Der SPD-Politiker, Carsten Schneider, MdB, hält es (nach einem Bericht der NZZ v. 5.6.2020, (http://view.email.nzz.ch/?)) nicht für „schön, aber verfassungsrechtlich zulässig“, wenn direkt gewählte Abgeordnete dem Bundestag fernbleiben müssen, weil die Obergrenze von 690 Mitgliedern überschritten wurde. Der Autor der NZZ, Marc Felix Serraro, hat dagegen verfassungsrechtliche Bedenken. Die beim Verfassungsgericht in Karlsruhe seit dem 31. Mai 2019 anhängige Wahlprüfungs-Beschwerde (Aktenzeichen 2 BvC 37/19) geht darüber weit hinaus. Die Beschwerdeführer tragen fünf Gründe vor, warum das geltende Wahlrecht des Bundes, das in 19 Legislaturperioden 21 mal geändert wurde, vor dem Grundgesetz keinen Bestand haben kann:
1. Das Grundgesetz verlangt in Art. 38 die unmittelbare Wahl aller 598 Abgeordneten.
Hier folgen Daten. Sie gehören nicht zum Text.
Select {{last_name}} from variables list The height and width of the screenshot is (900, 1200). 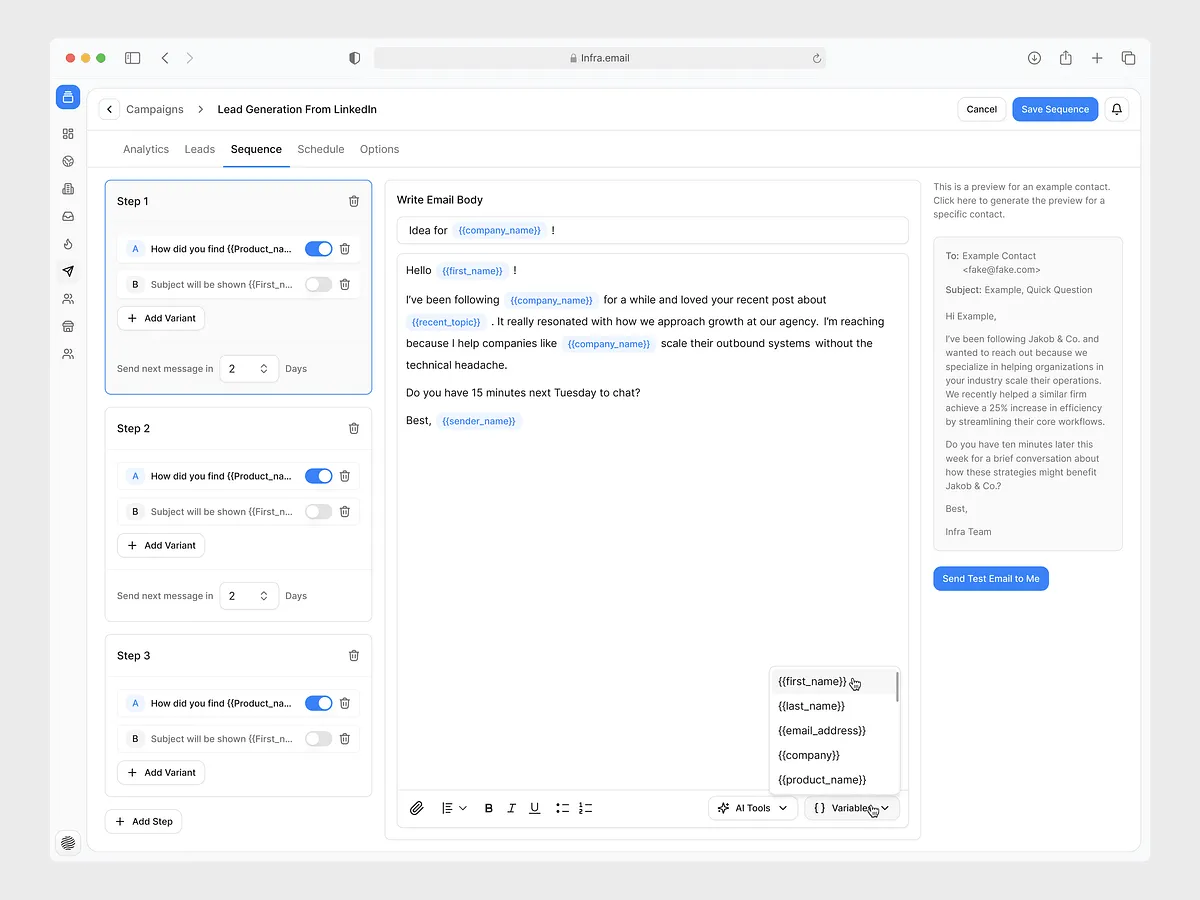point(811,706)
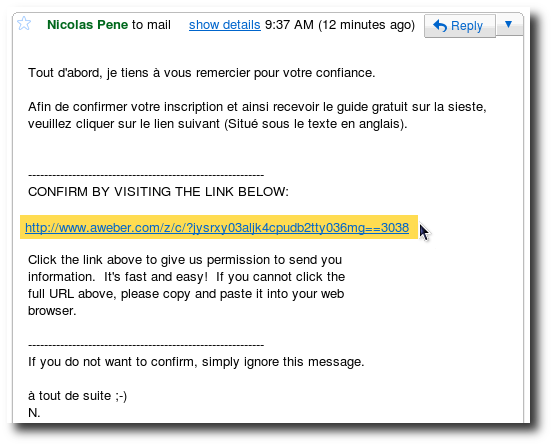
Task: Click the "Afin de confirmer votre inscription" line
Action: [257, 107]
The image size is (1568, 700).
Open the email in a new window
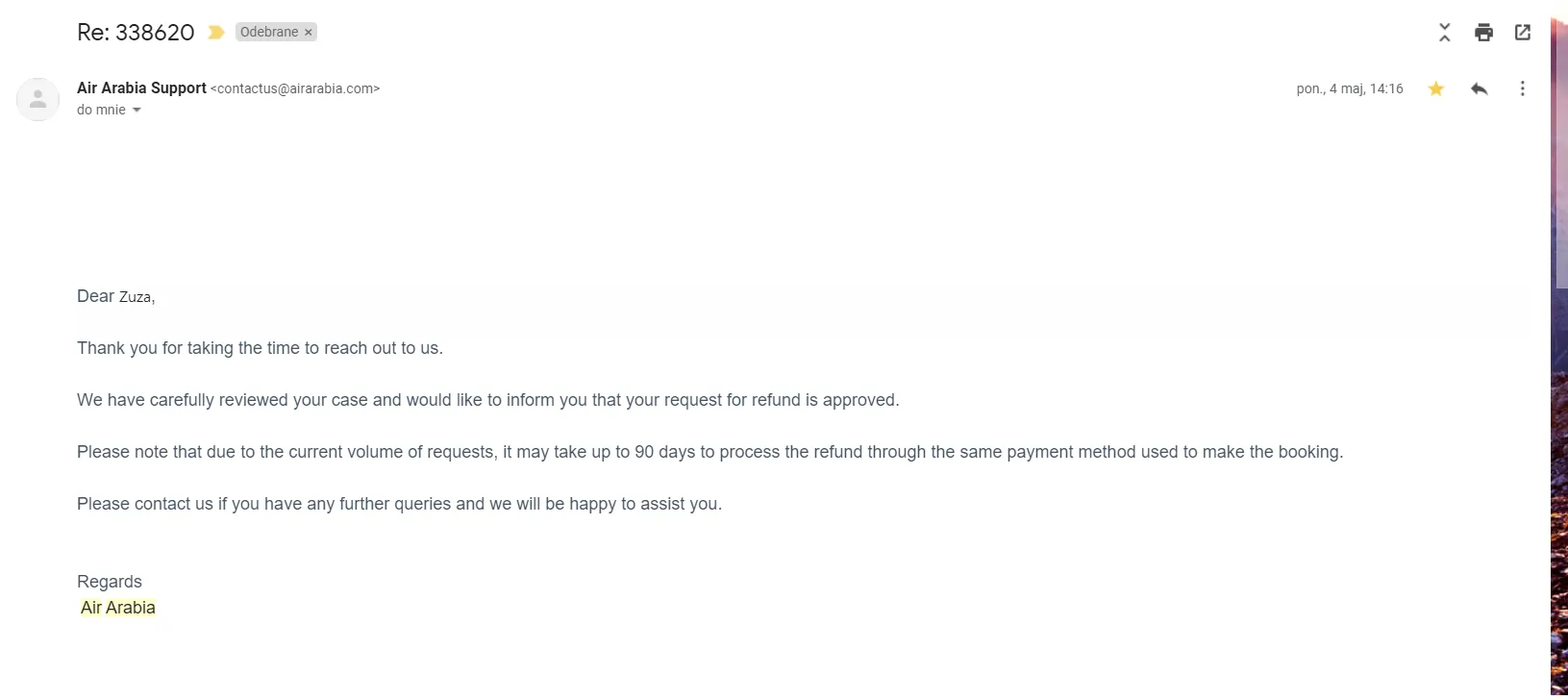coord(1523,33)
Tatsächlich können aber nur 299 Abgeordnete in 299 Wahlkreisen direkt gewählt werden. Der verbleibende Rest von 410 Mitgliedern des Bundestages wird nur mittelbar, also indirekt, über die Landeslisten der Parteien gewählt. Soll unbedingt mit zwei Stimmen gewählt werden, dann muss die Zahl der Wahlkreise auf 598 heraufgesetzt werden. Nur dann ist es überhaupt möglich, alle Abgeordneten mit beiden Stimmen zu wählen und die Verhältniswahl durch eine unmittelbare Wahl zu personifizieren. (Personalisierte Verhältniswahl.)
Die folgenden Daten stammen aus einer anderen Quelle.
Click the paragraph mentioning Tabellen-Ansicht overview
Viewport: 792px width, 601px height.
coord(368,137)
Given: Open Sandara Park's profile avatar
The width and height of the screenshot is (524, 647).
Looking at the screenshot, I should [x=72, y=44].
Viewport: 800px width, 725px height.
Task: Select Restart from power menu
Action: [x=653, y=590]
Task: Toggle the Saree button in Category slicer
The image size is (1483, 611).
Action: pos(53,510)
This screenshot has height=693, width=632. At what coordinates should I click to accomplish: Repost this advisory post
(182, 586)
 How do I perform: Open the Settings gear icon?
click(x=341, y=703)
2. Das sog. „negative“ Stimmengewicht wurde vom Verfassungsgericht ohne Wenn und Aber untersagt. Es ist aber nicht verschwunden. Je weniger Zweitstimmen, umso mehr Überhänge und noch mehr Ausgleichsmandate: 2013 erlangte die CDU alle vier Überhänge und zugleich auch 13 der insgesamt 29 Ausgleichsmandate. 2017 fielen bei der SPD 3 Überhänge an. Ihr wurden nachträglich aber 19 der insgesamt 65 Ausgleichsmandate für nur 46 Überhänge zugesprochen. 2013 und 2017 war der Ausgleich sogar größer als der Überhang.
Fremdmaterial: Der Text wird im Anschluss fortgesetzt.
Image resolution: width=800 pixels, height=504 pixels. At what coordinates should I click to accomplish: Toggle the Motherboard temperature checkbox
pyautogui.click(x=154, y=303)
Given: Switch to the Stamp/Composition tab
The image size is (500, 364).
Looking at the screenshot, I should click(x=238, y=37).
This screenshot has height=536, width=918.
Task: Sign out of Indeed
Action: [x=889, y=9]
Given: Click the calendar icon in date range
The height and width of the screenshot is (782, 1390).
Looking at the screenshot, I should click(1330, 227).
3. Das sog. Stimmensplitting ist ungesetzlich. Das Wahlgesetz verlangt in § 1 BWahlG eine „mit der Personenwahl verbundene Verhältniswahl“. Das schließt die unverbundene, die getrennte, die gespaltene Abstimmung, also das Stimmensplitting, natürlich aus. Trotzdem gehört die gespaltene Abstimmung „contra legem“ zum üblichen Erscheinungsbild aller Wahlen seit 1953. Bei der ersten Bundestagswahl 1949 konnte der Stimmzettel nur einmal gekennzeichnet werden. Deshalb gab es damals noch kein Stimmensplitting. Wohlgemerkt ist die gespaltene. Abstimmung die Hauptursache für die sog. Überhangmandate. Ohne Splitting keine oder fast keine Überhänge. – Das Stimmensplitting muss also zuerst weg!
4. Ausgleichsmandate sind besonders problematisch. Ausgleichssitze sind Zusatzsitze. Wahlen werden ausgezählt, niemals aber ausgeglichen. Wer das Wahlergebnis nach der Wahl über den Kopf der Wähler hinweg ausgleicht, der verfälscht es auch. Ausgleichsmandate sind daher grob verfassungswidrig: Mandate werden nicht von Wahlleitern errechnet, sie werden vom Volk gewählt!
5. Das Verfassungsgericht hat verlangt, „das für den Wähler kaum noch nachvollziehbare Regelungsgeflecht der Berechnung der Sitzverteilung im Deutschen Bundestag auf eine neue, normenklare und verständliche Grundlage zu stellen“. (Vgl. BVerfG v. 3.7.2008, BVerfGE 212, 266 (316)) – Damit ist der Gesetzgeber seit mehr als 10 Jahren im Verzug!